== Try it ==
Take the entries that follow and return exactly the lines from the one holding "Exportangebot Informatik (46, 2009)" through the one holding "M.Sc. Wirtschaftsmathematik (50, 1955)", both included. Nothing else is needed.

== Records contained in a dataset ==
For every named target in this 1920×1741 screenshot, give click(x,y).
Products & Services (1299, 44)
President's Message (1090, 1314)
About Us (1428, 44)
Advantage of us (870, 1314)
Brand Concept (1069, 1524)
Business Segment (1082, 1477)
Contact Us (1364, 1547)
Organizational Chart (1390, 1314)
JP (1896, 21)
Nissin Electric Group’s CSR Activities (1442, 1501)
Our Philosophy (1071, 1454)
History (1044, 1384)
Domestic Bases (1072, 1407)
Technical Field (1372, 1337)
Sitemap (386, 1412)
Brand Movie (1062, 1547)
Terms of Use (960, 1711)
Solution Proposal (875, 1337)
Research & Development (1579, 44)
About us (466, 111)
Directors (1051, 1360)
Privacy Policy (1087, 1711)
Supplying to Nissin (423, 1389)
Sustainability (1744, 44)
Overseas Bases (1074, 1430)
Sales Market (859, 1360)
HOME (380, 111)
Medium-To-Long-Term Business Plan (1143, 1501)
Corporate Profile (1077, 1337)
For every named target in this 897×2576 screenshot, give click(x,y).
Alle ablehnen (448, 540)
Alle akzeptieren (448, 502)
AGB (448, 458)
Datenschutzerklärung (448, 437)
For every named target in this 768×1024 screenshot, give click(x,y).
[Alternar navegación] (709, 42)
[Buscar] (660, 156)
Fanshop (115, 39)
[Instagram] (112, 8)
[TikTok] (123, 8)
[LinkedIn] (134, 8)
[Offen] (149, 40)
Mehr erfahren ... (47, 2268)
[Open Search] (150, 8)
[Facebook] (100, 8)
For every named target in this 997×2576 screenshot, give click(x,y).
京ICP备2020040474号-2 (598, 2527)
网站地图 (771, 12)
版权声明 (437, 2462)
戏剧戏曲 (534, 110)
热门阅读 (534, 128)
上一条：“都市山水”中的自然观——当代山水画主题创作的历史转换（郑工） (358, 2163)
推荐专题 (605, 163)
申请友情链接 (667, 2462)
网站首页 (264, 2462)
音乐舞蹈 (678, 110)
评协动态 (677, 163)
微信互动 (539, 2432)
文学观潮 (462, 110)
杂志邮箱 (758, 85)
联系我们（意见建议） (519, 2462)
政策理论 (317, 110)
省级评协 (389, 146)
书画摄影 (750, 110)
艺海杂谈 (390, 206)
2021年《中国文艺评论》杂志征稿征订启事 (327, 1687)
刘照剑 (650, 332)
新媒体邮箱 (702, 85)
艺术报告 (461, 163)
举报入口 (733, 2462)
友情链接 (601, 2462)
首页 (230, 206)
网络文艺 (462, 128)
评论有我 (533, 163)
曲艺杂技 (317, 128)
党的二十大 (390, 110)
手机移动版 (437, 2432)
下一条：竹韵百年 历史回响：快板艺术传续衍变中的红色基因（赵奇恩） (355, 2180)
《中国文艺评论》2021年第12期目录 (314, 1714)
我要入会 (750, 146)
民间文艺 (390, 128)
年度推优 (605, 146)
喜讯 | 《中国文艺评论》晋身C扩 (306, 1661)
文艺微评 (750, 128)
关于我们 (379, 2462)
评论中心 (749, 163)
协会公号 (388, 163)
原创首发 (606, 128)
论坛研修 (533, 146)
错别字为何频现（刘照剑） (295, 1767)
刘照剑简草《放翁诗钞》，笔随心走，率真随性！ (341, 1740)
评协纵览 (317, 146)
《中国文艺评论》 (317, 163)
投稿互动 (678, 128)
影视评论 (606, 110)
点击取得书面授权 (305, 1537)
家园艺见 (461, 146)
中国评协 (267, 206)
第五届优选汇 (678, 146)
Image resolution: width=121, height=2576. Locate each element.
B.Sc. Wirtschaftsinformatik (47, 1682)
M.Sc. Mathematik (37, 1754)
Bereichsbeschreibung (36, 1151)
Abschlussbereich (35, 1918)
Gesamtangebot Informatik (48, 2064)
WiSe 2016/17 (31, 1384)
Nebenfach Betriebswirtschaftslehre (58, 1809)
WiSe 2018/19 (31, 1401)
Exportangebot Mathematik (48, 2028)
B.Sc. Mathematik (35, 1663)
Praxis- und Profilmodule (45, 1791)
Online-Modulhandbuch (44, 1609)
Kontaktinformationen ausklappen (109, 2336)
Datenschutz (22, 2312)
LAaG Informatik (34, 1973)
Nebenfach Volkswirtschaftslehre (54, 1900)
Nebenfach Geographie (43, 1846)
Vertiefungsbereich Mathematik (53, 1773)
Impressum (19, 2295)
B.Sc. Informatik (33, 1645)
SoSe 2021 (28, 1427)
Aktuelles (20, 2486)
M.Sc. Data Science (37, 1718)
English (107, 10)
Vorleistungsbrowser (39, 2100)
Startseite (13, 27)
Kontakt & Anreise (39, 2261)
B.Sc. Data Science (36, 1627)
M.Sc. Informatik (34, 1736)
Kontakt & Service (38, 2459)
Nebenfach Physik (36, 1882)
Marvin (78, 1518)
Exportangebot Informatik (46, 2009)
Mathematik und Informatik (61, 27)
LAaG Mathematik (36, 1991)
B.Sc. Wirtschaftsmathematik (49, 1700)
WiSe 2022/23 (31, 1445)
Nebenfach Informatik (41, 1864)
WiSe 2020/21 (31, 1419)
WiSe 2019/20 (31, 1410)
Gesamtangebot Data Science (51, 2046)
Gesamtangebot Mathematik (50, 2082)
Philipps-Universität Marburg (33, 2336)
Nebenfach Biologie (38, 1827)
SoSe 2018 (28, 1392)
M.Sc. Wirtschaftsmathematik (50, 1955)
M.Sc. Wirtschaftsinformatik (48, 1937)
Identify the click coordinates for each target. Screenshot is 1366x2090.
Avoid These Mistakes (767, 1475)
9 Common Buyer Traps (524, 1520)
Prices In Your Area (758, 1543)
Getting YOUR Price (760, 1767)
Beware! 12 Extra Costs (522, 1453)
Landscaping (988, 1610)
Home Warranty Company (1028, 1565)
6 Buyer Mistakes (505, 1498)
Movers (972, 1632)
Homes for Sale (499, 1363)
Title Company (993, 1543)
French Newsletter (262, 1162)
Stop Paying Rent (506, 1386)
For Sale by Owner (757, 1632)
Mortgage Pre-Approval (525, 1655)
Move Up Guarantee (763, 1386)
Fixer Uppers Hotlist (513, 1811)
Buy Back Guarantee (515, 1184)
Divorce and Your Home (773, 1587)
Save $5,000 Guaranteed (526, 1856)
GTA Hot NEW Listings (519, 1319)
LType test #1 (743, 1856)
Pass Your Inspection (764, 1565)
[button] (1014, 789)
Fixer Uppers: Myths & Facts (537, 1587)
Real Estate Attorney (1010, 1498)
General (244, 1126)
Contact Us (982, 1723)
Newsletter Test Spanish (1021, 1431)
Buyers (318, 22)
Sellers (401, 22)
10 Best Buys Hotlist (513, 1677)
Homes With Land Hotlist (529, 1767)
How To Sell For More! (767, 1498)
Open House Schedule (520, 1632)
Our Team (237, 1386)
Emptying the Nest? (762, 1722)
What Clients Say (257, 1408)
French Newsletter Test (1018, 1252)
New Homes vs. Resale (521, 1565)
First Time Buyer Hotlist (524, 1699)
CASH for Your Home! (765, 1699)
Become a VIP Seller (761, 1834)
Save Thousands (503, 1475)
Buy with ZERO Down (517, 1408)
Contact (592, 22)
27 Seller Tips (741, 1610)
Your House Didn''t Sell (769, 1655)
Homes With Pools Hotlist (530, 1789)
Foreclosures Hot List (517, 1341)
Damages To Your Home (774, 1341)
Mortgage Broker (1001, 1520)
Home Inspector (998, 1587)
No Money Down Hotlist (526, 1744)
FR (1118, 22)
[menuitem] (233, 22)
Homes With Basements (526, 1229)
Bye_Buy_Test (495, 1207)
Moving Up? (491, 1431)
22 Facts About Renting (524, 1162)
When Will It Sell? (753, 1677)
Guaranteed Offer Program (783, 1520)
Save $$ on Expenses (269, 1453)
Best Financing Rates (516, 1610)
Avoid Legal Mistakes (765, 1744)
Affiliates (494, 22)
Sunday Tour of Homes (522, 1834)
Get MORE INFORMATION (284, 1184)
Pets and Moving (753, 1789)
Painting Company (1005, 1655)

== Exercise result ==
Exportangebot Informatik (46, 2009)
Mathematik und Informatik (61, 27)
LAaG Mathematik (36, 1991)
B.Sc. Wirtschaftsmathematik (49, 1700)
WiSe 2022/23 (31, 1445)
Nebenfach Informatik (41, 1864)
WiSe 2020/21 (31, 1419)
WiSe 2019/20 (31, 1410)
Gesamtangebot Data Science (51, 2046)
Gesamtangebot Mathematik (50, 2082)
Philipps-Universität Marburg (33, 2336)
Nebenfach Biologie (38, 1827)
SoSe 2018 (28, 1392)
M.Sc. Wirtschaftsmathematik (50, 1955)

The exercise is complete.